Une ligne clairement anti-sociale
Sur le logement social, enfin, Alda tient à en rappeler l’urgence. Quantitativement, le nombre de logements sociaux sur le territoire est beaucoup trop faible par rapport aux besoins de la population. Une demande sur 6,5 aboutit à ce jour et de très nombreuses familles restent sans solution. Le détricotage de la loi SRU par la loi 3Ds, qui veut assouplir les obligations des communes sur cette question est un très mauvais signal qui leur est envoyé. Il est peu probable que celles qui n’ont pas atteint leur quota alors qu’elles y étaient contraintes, le fassent maintenant si elles n’y sont qu’incitées. Qualitativement une grande partie du parc de logement social du Pays basque est vétuste. Alda est confronté au quotidien aux problèmes d’isolation, de dégradation, d’humidité ou de moisissures dans certains quartiers. Plus que d’effets d’annonces, le logement social a besoin de moyens supplémentaires conséquents pour se développer mais également pour assurer l’entretien et la rénovation du parc existant. L’Etat doit se donner les moyens de rattraper le retard pris ces dernières années. Les déclarations de la ministre concernant la baisse des APL et ses conséquences sur les bailleurs sociaux ne laissent hélas rien envisager de bon dans ce domaine.
Manifestation le samedi 20 novembre
Bref, la ligne du gouvernement en matière de logement est-on ne peut plus claire : rien ne sera fait de son côté pour le rendre plus accessible aux secteurs les moins riches de la population et pour résoudre la crise sans précédent affectant les territoires comme le nôtre dans ce domaine. Plus que jamais la mobilisation citoyenne la plus massive et déterminée possible est indispensable pour faire bouger les choses dans le bon sens. Alda donne rendez-vous à la population le samedi 20 novembre à Bayonne pour la grande manifestation unitaire pour le droit au logement accessible pour toutes et tous !

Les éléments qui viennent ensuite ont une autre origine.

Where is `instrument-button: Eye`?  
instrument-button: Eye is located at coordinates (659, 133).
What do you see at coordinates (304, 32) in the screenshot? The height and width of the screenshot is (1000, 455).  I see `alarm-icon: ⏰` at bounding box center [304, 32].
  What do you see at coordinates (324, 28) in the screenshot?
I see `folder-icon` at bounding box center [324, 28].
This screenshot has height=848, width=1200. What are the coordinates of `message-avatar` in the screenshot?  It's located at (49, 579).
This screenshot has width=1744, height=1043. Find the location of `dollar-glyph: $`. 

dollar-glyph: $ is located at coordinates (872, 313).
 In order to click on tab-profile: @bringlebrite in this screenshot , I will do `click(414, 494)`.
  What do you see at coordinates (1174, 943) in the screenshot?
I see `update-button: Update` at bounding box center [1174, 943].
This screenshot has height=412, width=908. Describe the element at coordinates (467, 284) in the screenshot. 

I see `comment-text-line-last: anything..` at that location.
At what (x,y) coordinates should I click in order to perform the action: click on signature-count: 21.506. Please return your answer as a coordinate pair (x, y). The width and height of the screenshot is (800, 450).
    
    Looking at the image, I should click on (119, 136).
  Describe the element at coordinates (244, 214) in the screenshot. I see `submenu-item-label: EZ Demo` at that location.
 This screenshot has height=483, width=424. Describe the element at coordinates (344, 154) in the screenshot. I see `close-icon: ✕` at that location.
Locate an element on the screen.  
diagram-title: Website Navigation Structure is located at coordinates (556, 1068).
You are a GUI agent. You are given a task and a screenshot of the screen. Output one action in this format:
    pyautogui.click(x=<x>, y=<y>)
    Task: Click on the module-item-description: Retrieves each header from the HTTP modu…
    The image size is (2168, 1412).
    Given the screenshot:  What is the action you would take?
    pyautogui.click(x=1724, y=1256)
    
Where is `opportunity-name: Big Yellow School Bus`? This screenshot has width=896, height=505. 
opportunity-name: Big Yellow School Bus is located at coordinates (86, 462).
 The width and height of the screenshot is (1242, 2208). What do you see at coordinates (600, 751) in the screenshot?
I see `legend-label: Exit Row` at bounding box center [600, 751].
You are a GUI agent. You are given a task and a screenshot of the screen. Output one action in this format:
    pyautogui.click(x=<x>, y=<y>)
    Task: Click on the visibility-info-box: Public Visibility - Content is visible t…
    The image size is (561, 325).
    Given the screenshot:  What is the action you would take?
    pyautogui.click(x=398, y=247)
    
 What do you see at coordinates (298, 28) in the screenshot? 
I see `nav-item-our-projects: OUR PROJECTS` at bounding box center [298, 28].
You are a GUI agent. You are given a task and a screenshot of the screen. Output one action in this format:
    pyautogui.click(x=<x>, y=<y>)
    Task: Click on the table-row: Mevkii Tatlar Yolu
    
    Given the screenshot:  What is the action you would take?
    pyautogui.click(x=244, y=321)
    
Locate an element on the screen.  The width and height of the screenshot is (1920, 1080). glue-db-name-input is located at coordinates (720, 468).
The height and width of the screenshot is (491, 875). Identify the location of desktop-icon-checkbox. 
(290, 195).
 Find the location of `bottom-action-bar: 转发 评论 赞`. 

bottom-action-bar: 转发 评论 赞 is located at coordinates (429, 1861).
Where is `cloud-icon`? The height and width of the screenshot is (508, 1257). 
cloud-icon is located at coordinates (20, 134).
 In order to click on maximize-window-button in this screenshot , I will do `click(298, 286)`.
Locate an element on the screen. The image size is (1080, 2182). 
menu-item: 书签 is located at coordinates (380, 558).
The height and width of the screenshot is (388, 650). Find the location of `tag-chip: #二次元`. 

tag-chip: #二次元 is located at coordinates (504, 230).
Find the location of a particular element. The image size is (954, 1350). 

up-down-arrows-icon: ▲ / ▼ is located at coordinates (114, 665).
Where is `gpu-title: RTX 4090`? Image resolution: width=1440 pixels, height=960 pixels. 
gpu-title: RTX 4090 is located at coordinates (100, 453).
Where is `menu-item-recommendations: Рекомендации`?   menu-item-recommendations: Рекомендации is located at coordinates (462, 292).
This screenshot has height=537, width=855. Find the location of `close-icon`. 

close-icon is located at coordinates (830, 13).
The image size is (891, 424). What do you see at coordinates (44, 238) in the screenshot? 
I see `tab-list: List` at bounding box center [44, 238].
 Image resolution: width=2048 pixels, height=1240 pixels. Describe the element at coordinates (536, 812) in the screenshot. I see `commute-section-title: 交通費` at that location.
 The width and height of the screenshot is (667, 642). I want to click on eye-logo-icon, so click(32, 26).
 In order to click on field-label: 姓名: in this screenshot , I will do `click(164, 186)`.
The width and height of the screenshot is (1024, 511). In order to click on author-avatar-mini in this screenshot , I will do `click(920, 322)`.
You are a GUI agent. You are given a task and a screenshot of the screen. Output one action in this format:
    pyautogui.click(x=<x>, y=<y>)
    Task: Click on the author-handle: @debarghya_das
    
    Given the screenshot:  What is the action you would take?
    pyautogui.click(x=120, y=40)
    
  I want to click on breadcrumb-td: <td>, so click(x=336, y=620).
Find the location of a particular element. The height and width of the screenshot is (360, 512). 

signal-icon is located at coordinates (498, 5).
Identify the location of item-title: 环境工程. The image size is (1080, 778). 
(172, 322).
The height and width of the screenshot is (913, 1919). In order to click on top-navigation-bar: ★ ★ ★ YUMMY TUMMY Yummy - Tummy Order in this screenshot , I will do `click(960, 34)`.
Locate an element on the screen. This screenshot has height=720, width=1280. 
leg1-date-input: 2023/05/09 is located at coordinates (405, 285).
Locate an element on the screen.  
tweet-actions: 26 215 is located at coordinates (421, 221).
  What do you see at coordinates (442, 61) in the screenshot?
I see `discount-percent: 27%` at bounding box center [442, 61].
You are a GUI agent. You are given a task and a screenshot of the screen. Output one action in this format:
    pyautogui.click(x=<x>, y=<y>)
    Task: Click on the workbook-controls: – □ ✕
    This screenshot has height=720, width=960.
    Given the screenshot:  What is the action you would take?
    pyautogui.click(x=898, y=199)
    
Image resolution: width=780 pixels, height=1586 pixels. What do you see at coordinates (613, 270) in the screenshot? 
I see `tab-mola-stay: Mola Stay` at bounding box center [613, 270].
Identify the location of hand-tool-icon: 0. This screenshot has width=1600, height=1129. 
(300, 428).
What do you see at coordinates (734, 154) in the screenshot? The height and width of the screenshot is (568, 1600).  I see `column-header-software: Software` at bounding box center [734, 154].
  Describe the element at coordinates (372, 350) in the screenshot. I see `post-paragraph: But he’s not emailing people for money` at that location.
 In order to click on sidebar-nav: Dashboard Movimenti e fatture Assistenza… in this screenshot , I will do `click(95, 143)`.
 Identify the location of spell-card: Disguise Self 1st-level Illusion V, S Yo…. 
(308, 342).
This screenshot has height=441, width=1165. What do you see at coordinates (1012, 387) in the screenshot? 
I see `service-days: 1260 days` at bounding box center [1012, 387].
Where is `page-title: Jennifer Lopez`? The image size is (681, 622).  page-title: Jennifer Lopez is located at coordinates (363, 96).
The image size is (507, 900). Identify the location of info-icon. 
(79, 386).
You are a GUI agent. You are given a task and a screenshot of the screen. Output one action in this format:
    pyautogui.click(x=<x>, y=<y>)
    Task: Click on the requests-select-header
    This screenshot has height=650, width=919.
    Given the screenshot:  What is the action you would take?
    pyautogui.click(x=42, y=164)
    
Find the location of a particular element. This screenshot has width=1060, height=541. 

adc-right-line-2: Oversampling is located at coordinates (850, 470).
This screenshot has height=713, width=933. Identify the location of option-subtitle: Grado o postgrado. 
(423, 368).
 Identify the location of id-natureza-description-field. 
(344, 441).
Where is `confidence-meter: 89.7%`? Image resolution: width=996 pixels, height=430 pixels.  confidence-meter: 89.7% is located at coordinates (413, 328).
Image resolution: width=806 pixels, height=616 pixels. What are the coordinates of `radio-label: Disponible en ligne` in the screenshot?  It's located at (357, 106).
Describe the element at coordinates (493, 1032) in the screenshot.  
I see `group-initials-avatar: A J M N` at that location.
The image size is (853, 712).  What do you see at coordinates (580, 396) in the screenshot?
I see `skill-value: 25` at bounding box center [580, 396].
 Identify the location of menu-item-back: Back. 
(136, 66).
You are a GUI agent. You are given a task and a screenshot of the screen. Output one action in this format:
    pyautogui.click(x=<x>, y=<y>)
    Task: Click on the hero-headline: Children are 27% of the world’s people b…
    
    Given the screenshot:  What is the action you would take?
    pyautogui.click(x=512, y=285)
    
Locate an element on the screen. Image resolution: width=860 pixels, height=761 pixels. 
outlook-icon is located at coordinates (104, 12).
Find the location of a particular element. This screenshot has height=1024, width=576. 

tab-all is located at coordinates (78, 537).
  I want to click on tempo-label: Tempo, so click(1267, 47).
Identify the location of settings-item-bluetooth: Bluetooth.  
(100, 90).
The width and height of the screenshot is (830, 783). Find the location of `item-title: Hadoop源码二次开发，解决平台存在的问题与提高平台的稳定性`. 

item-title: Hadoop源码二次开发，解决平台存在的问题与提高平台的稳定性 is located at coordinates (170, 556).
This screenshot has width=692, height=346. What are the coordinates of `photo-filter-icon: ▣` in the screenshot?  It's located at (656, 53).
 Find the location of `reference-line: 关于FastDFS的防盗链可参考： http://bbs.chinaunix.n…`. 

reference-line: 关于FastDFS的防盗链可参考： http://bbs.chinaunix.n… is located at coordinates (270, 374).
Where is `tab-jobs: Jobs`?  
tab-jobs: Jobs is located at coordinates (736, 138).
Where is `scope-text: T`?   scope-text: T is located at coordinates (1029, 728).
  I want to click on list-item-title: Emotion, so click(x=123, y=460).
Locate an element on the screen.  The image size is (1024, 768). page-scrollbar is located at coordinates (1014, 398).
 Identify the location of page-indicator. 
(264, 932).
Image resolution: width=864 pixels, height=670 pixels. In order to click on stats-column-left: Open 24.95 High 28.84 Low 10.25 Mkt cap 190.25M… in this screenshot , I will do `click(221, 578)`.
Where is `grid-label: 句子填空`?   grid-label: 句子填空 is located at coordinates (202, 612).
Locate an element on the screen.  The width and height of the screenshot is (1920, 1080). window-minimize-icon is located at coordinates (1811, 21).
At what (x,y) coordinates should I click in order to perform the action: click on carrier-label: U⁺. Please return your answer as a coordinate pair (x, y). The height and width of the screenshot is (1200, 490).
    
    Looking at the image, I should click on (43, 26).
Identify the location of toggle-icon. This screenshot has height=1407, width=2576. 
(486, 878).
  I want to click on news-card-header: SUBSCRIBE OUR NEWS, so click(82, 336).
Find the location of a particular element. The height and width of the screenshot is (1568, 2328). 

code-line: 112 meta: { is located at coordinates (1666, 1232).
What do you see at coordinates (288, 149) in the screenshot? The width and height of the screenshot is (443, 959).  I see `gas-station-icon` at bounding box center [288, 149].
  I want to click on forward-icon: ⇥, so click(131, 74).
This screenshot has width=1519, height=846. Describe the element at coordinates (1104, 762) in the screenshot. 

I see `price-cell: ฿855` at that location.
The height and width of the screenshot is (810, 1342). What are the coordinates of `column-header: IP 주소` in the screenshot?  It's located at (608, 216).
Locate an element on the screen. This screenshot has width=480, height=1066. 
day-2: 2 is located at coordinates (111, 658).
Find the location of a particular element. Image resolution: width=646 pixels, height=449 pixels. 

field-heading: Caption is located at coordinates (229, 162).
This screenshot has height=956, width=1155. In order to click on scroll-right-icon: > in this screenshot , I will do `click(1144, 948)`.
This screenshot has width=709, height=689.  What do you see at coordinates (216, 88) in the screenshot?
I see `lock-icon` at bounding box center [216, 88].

(1) Article accessible à l’adresse : https://www.sudouest.fr/pyrenees-atlantiques/entretiens-d-inxauseta-il-faut-favoriser-les-proprietaires-qui-ont-la-demarche-civique-de-louer-a-des-loyers-abordables-5384652.php
(2) Durée de l’expérimentation en cours proposée par la loi 3Ds
(3) Obligation pour un propriétaire qui souhaite convertir un logement en meublé de tourisme de produire également un logement qui sera mis à la location à l’année.